La ferveur ne retombe pas. En plein cœur du pays kabyè, les Evala 2026 poursuivent leur chemin. Ce lundi, chaque village, chaque arène, chaque marché a vibré au rythme d’une tradition millénaire qui structure encore aujourd’hui la jeunesse togolaise.
À cette étape, le Président du Conseil, Faure Essozimna Gnassingbé a tenu à être présent. Fidèle à sa vision de valorisation du patrimoine culturel, il a parcouru plusieurs sites pour communier avec les communautés et encourager les initiés.
A tchitchao, la finale qui a tenu toutes ses promesses
Cap sur Tchitchao en fin de journée. L’arène était pleine à craquer. Familles, notables, jeunes venus d’autres cantons : tous voulaient assister à la grande finale entre les coalitions Bou-Fatou et Kigbèling-Hazé-Lohou.
Pendant de longues minutes, les lutteurs se sont affrontés avec maîtrise. Pas de violence gratuite. De la technique, de l’endurance, du mental. Chaque projection, chaque esquive a été accueillie par des chants et des battements de mains.
Présent aux côtés des autorités locales, le Président du Conseil a salué la discipline des jeunes et le travail des encadreurs. « _Ici, on n’élève pas seulement des lutteurs. On forme des hommes_ », a-t-on pu entendre dans les gradins.
A pya, le temps des préliminaires et de la transmission
Plus tôt, la journée avait commencé à Pya. Terre de référence des Evala, le canton a accueilli deux oppositions très suivies.
D’abord, le duel entre les initiés d’Akéi et ceux de Lao. Ensuite, celui opposant Gnama à Kioudè Les arènes, rudimentaires mais chargées d’histoire, étaient noires de monde. Mères, pères, grands-parents : toute la communauté s’est mobilisée pour porter les couleurs de son village.
Derrière chaque combat, il y a des semaines de préparation. Retraite, privations, enseignements des anciens. Les Evala rappellent qu’avant la force, il faut la patience et le respect.
Entre tcharè et pya-hodo, la danse dit ce que les mots ne disent pas
Les Evala ne se résument pas aux empoignades. Sur les marchés de Tcharè puis de Pya-Hodo les initiés ont offert leurs danses rituelles.
Torse nu, enduit de talc, la tête coiffée de casquettes décorées de plumes d’oiseaux, ils ont avancé au rythme des tam-tams et des chants. Gestes lents, regards droits. Chaque mouvement est codé. Il parle de bravoure, de fidélité, de passage.
En présence du Président du Conseil, ces tableaux ont pris une portée particulière.

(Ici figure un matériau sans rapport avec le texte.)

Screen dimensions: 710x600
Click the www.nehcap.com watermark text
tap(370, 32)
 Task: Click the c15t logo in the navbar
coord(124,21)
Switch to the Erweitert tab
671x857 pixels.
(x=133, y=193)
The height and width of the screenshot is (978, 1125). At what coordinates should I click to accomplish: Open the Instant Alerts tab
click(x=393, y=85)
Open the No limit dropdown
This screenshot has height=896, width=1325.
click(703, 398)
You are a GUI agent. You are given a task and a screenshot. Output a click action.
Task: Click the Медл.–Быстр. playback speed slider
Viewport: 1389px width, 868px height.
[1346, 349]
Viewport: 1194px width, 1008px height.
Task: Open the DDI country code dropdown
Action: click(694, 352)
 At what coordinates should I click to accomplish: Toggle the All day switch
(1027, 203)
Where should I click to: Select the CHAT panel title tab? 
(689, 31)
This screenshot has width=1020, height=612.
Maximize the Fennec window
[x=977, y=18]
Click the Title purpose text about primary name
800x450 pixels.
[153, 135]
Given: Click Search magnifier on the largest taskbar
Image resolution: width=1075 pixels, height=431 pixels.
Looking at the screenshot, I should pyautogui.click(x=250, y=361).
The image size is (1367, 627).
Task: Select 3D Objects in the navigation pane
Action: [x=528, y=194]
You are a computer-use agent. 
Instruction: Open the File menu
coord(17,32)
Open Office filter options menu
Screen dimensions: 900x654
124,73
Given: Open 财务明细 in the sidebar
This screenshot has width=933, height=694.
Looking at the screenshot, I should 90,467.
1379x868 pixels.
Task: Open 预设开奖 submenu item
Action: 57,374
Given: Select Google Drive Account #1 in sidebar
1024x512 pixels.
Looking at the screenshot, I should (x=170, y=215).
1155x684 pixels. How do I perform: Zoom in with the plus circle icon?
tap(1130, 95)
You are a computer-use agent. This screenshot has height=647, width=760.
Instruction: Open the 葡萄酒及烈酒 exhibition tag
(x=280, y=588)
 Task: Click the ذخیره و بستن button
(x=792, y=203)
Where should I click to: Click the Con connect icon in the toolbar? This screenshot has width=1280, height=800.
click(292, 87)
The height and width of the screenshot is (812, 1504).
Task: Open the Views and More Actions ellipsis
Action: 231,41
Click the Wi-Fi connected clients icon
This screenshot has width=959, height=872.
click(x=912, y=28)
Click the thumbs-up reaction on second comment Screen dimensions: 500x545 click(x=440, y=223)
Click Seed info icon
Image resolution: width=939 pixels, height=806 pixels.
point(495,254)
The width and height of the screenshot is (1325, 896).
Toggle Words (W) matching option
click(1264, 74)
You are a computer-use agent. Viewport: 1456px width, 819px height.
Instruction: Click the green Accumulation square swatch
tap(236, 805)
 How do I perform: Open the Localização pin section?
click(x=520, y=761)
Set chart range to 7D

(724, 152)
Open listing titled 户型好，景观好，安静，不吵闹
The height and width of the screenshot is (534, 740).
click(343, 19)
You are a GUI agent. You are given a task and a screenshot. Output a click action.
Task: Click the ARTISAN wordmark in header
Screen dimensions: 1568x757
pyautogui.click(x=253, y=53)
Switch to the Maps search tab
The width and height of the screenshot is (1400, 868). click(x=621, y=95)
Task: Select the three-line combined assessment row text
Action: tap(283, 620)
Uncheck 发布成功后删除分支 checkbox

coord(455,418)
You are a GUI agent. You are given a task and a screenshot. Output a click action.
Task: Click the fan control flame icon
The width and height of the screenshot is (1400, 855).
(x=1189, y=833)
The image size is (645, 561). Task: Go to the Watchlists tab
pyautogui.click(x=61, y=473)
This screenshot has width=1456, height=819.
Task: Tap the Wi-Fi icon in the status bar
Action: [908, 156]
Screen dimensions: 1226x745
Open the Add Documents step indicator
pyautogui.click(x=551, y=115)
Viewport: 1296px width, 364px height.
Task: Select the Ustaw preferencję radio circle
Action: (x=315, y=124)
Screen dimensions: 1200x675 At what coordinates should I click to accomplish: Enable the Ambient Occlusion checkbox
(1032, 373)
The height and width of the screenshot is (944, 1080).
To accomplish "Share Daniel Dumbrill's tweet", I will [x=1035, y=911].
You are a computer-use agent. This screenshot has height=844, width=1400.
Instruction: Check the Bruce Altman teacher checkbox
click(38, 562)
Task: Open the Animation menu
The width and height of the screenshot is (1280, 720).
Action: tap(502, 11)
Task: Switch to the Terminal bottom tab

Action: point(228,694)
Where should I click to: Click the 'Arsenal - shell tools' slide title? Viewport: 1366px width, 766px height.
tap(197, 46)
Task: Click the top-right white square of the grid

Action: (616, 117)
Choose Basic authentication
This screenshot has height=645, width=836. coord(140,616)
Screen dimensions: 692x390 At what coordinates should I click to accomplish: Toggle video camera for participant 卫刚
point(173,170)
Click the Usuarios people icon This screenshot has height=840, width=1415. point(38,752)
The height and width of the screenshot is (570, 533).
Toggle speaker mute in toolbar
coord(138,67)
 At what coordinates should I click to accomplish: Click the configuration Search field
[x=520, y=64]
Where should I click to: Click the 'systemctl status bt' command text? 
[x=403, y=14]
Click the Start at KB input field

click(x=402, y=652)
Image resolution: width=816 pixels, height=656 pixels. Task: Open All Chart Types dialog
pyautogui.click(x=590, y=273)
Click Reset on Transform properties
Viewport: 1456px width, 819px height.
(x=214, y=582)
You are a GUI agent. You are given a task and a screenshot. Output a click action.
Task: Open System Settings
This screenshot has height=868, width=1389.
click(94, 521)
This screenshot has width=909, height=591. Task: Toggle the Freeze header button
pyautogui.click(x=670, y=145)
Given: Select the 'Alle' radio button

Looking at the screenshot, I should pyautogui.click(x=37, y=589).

Ils ont montré que la culture kabyè est vivante, qu’elle se transmet de corps à corps, de génération en génération.
Au-delà de l’arène : une leçon pour la nation
Que retenir de cette journée du 13 juillet ? Que les Evala sont une école complète.
On y apprend la rigueur. On y apprend à perdre avec dignité et à gagner avec humilité. On y apprend le respect des aînés, l’amour du terroir et la solidarité entre frères d’armes.
En se joignant aux populations, le Président du Conseil Faure Gnassingbé a rappelé que la culture n’est pas un folklore. C’est un socle. Un outil de cohésion et de développement. Préserver les Evala, c’est donner aux jeunes togolais des racines pour mieux s’élancer.
La fête continue dans les prochains jours, de canton en canton. Les corps se reposeront, mais l’esprit des Evala, lui, ne prendra pas de repos.